The IMF’s April 2021 World Economic Outlook edition said that the UK is projected to grow by 5.3 per cent this year and 5.1 per cent in 2022, revising earlier projections up by 0.8 per cent. The Eurozone, by contrast, is merely expected to grow by 4.4 per cent this year and 3.8 per cent next year.
The economic outlook for the United States under President Joe Biden is also expected to falter, declining from 6.4 per cent growth in 2021 down to 3.5 per cent during the second year of the Democrat presidency.
The IMF said that the UK economy contracted by a massive 9.9 per cent in 2020, the most of any European country, with the exception of Spain.
The recession was caused in large part due to the draconian lockdown measures introduced by Prime Minister Boris Johnson’s nominally Conservative government, however, Britain is set to rebound as a result of a comparatively successful vaccination campaign.
“As the vulnerable population gets vaccinated, contact-intensive activities are expected to resume and drive a significant pickup in growth thanks to pent-up demand funded by accumulated savings in 2020,” the IMF report said.
The IMF did caution, however, that the economic projections for Britain will be dependent on the removal of lockdown restrictions on schedule.

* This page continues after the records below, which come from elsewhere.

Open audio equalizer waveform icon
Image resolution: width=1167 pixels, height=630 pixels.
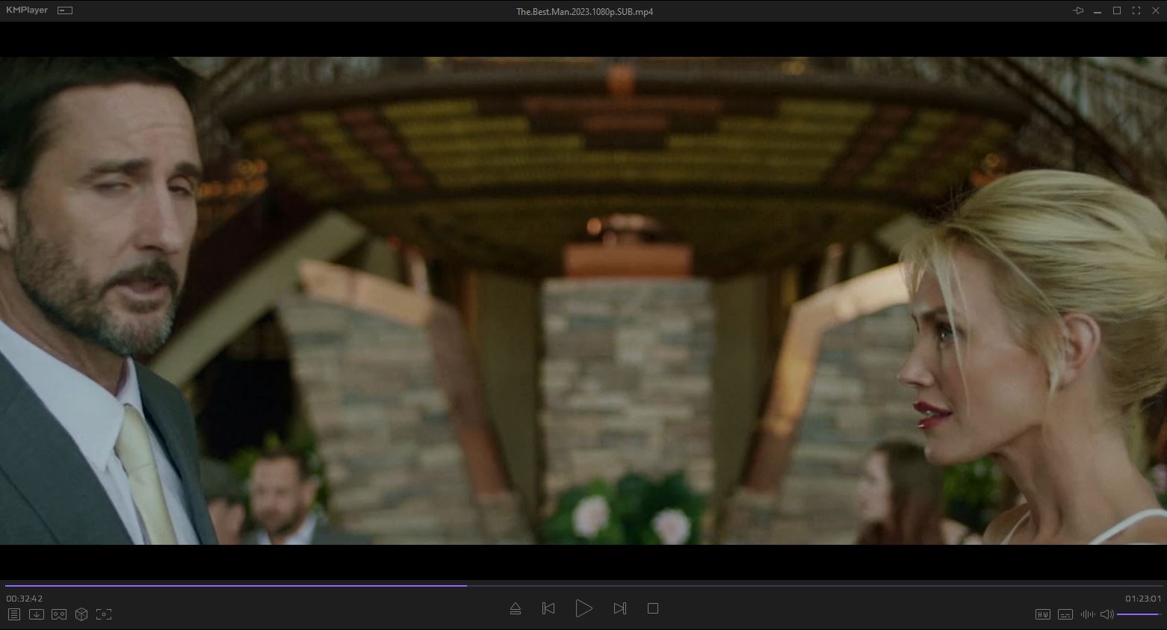[1087, 614]
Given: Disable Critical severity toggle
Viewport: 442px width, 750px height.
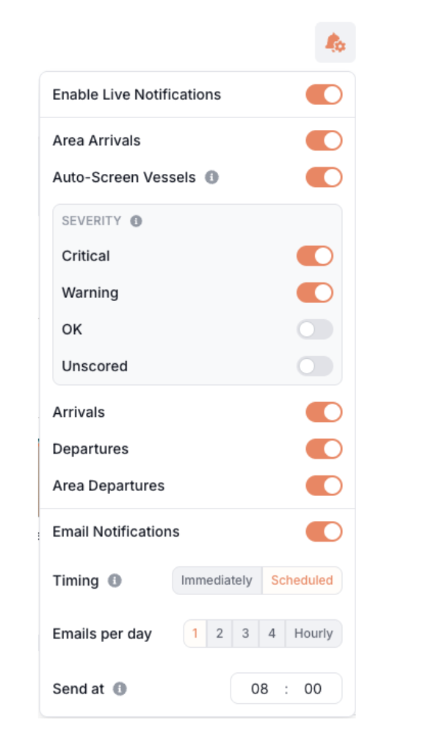Looking at the screenshot, I should click(314, 256).
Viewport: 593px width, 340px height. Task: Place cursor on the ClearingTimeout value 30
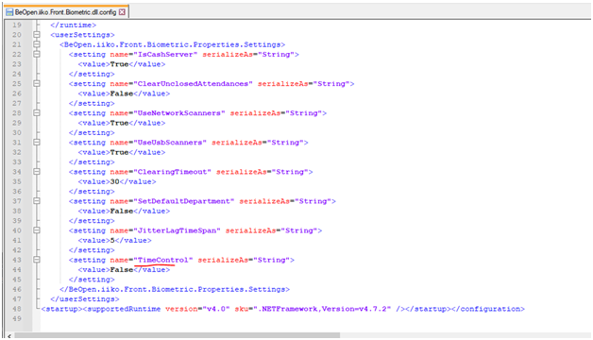(x=114, y=181)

The rosy outlook from the International Monetary Fund (IMF) seemingly repudiates the long-held anti-Brexit attitudes of the globalist institution.
Just prior to the 2016 EU referendum, then-IMF chief Christine Lagarde published a report claiming that Brexit would cost the United Kingdom half a million jobs.
The IMF went on to warn that merely leaving the EU would plunge the country into a recession, warning of “large contractions investment and consumption, implying lower output, lower growth, and higher domestic prices.”
The ability of the UK to fast-track coronavirus vaccine approvals — free from the bureaucratic restrictions of the European Commission — has widely been credited as a success of Brexit, with one German newspaper declaring that the disparity between the UK and the EU’s vaccine push has been “the best advertisement for Brexit.” Others have argued Brexit had nothing to do with the vaccine rollout, however, as despite European Union members acting collectively they theoretically could have decided not to.
In response to the latest positive economic projections, Chancellor Rishi Sunak said the vaccine rollout and the gradual lifting of lockdown restrictions in Britain mean that “there are reasons for optimism, and we are paving the way for brighter times ahead.”
The investment bank Goldman Sachs was even more optimistic for the economic outlook for Brexit Britain, predicting that the economy could grow by as much as 7.1 per cent this year.
“This reflects the enormous improvement in the public health situation on the back of surging vaccinations – daily fatalities have fallen by a whopping 97% from their January peak – and the substantial room for rebound given the outsized 7.8% drop in real GDP through 2020,” said Goldman Sachs economist Jan Hatzius.